The token climax of the piece is the seemingly arbitrary activation of the movie projector, which casts a montage of black and white clouds across an upstage wall. The repetition of the sung phrase, a folksy hymn in the worn voice of an old man, makes for calculated annoyance as the expectation of “something else” never develops. The same can be said for the choreography, which exists in a kind of energy stasis, going on in its way like the old man. He must be traveling the same road back stage for ever and ever, which is about how long this piece seemed. Perhaps that’s the point.

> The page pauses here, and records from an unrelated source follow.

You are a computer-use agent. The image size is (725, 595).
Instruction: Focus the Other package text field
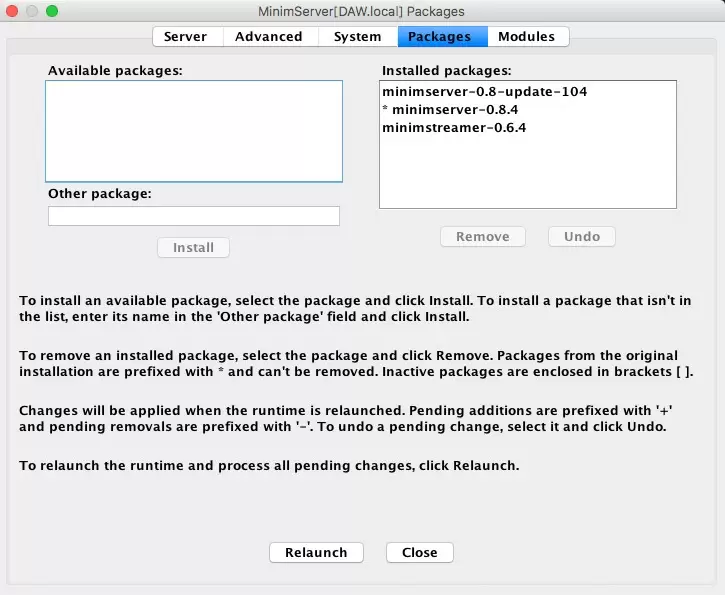click(x=194, y=216)
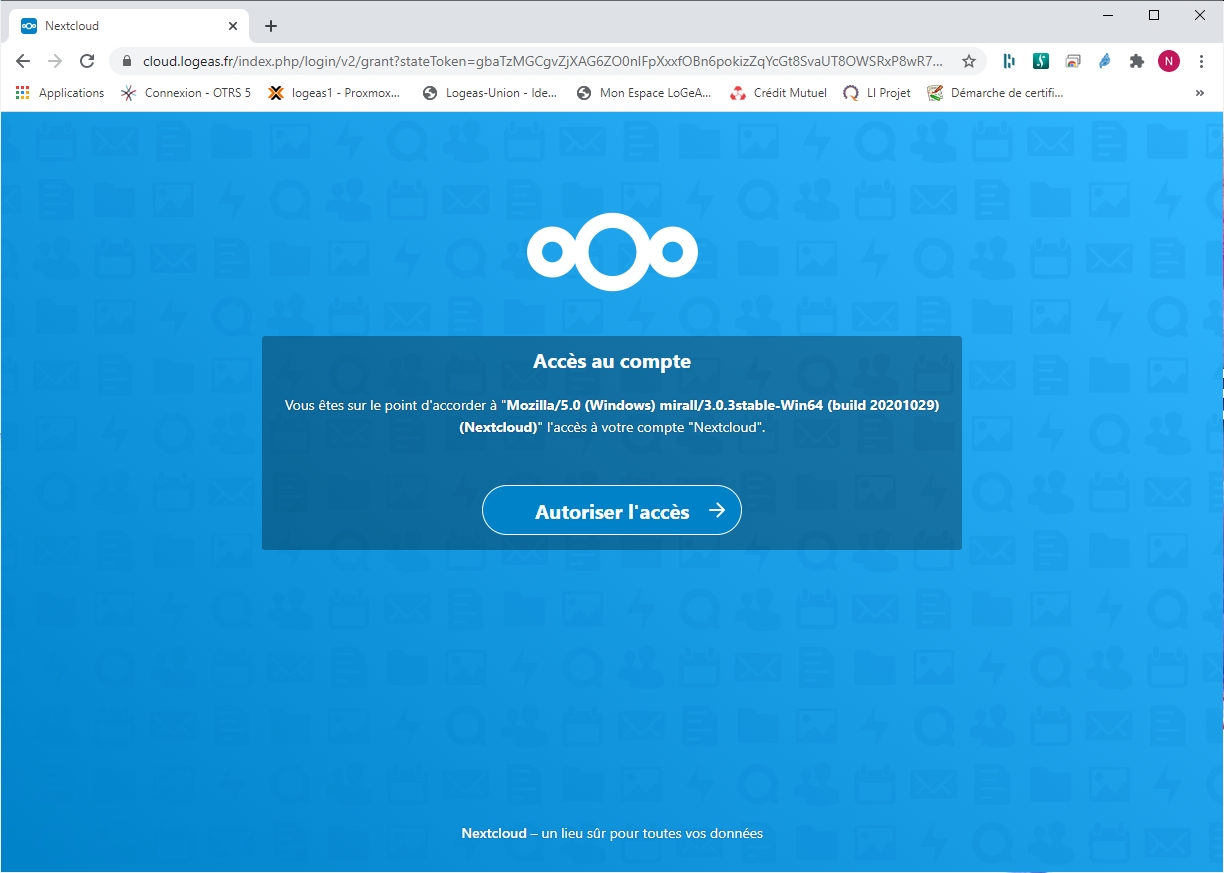Viewport: 1224px width, 873px height.
Task: Reload the page with the refresh icon
Action: pos(87,61)
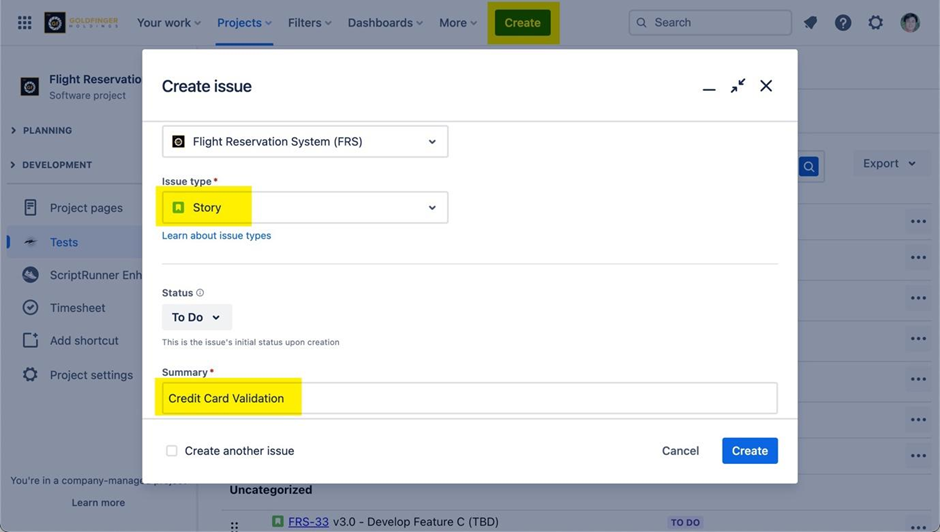
Task: Click the notifications icon in top bar
Action: (x=810, y=23)
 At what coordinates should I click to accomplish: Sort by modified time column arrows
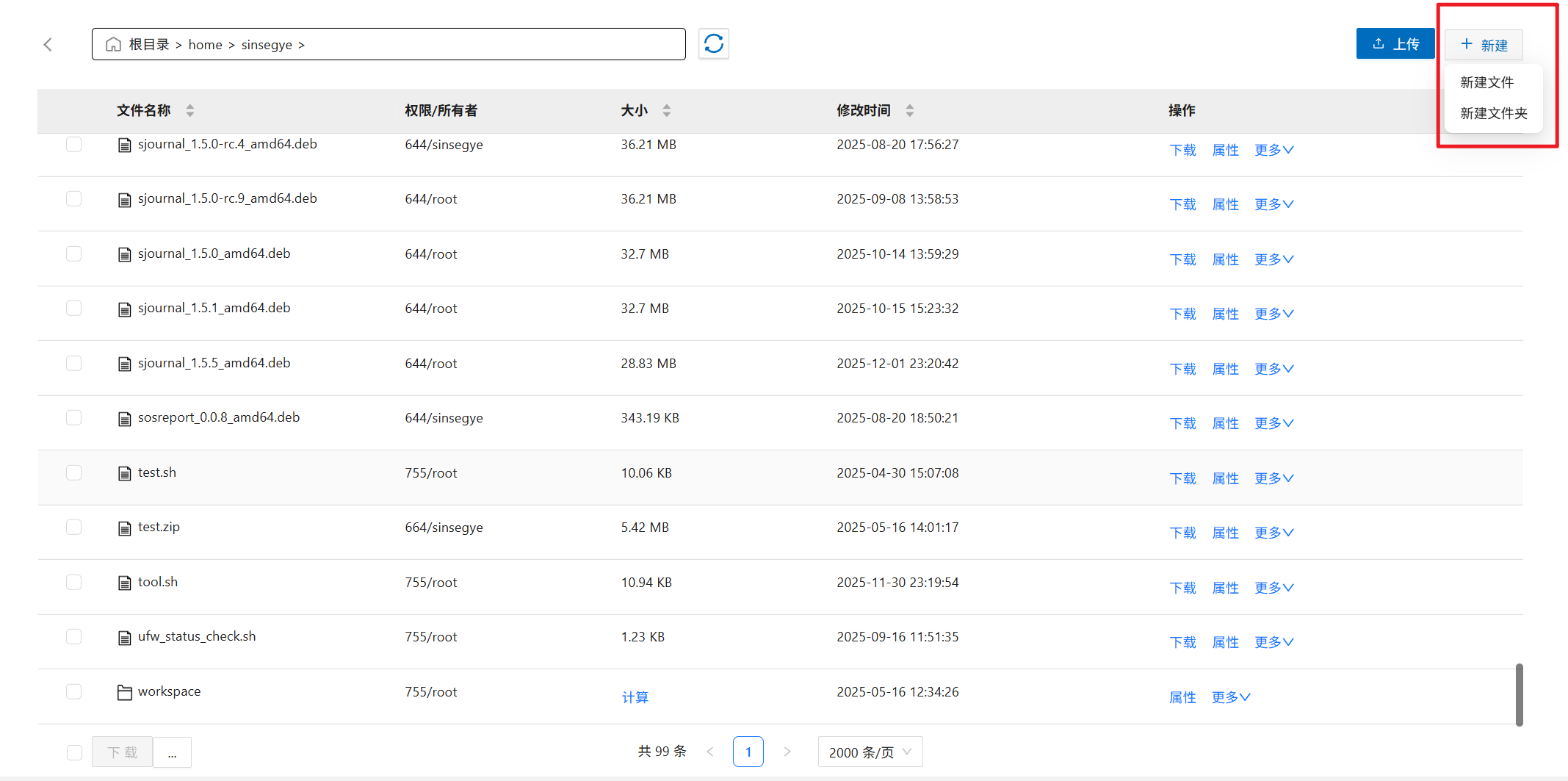click(909, 110)
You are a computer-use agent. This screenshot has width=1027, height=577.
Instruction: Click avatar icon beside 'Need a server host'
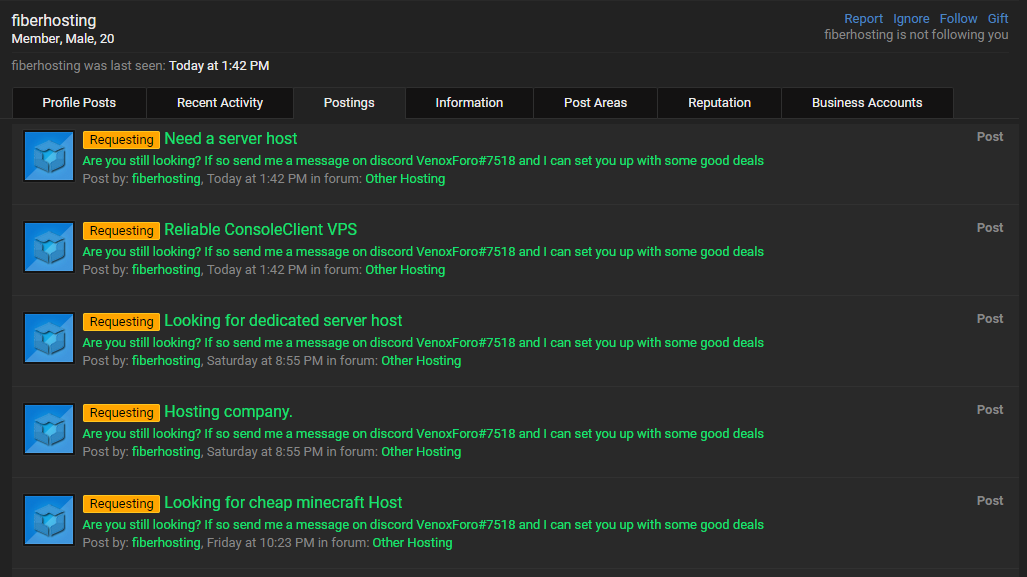49,156
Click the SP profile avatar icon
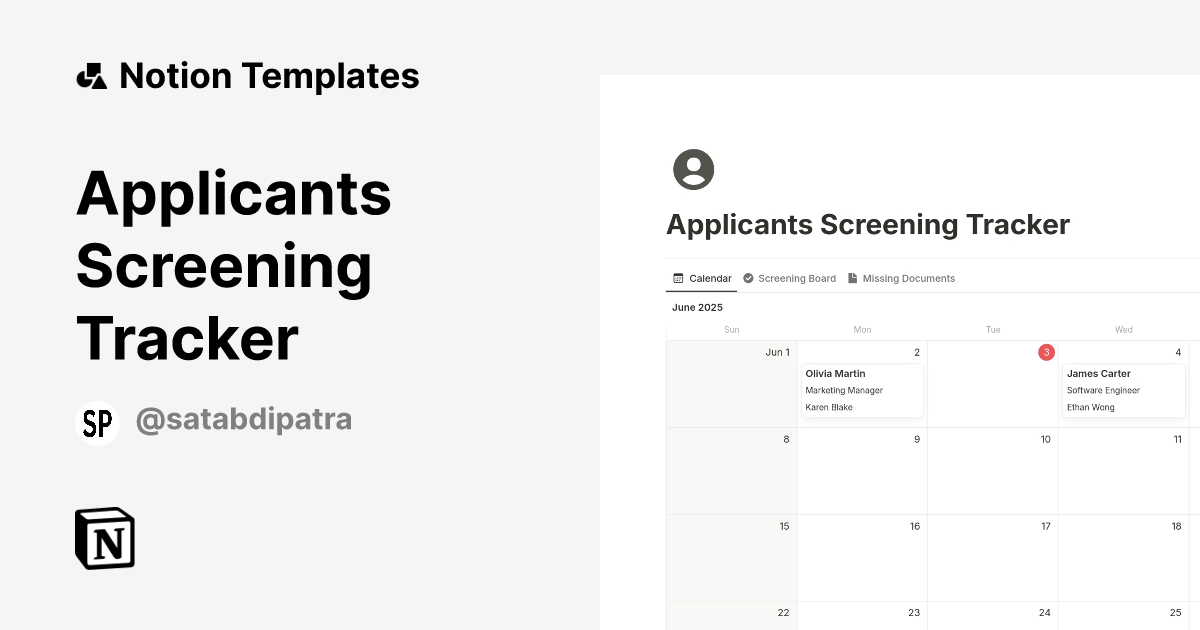 97,421
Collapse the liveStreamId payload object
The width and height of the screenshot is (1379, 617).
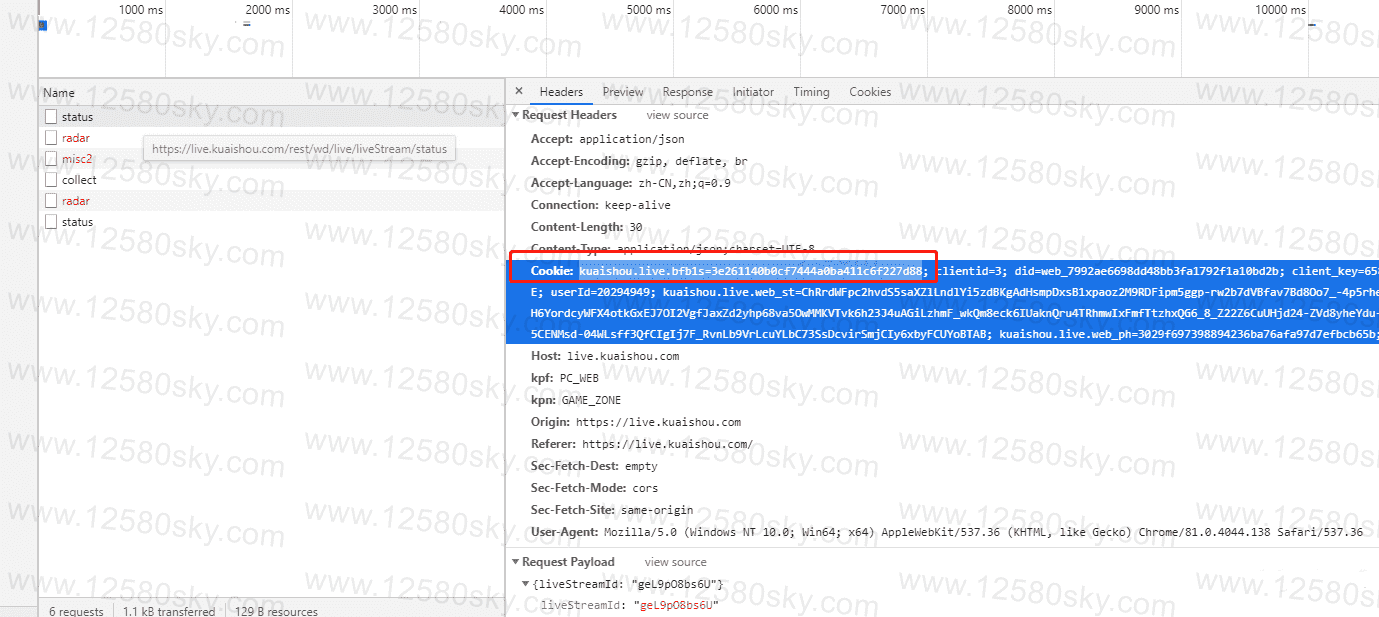pyautogui.click(x=526, y=584)
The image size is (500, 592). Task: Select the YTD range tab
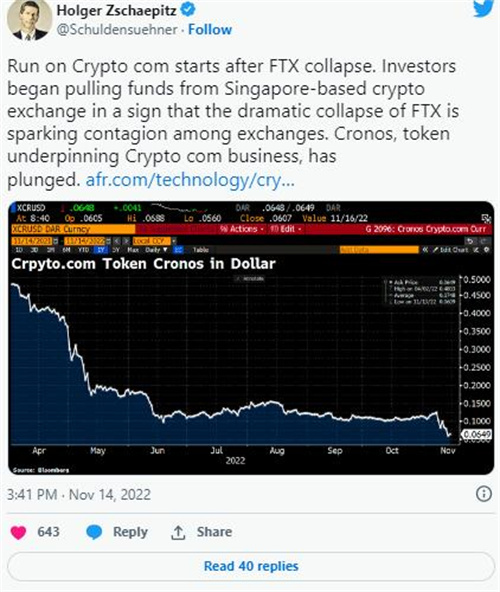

“One Flat Thing, reproduced” thrust twenty large steel tables in a dangerous rush toward the audience, navigated by a cast of fourteen dancers, each of whom has a unique movement “score.” The improvisational factor of the piece lies in the fact that initiation of each dancer’s movements, phrasing, and timing is tied to specific cues from specific other dancers, effecting complex patterns of hair-pin chain-reactions above, around, under, and on top of the tables and with each other. Aside from the novelty of the obstacle course the tables provided, the movement was reminiscent of that in the two preceding pieces, with sweeping arcs, acrobatic body flips, and Rube Goldberg machine-like inter-workings. As Thom Willems’ electronic sound effects grow increasingly frantic, so does the pace of the dancing, until it all culminates in a fiercely sensational exit upstage.
As different as each of the circumstances of these three pieces, the movement ideas and dynamics are so similar as to make the whole evening seem like one three-act ballet. This is the downside of a single choreographer program, where less could very well have been more.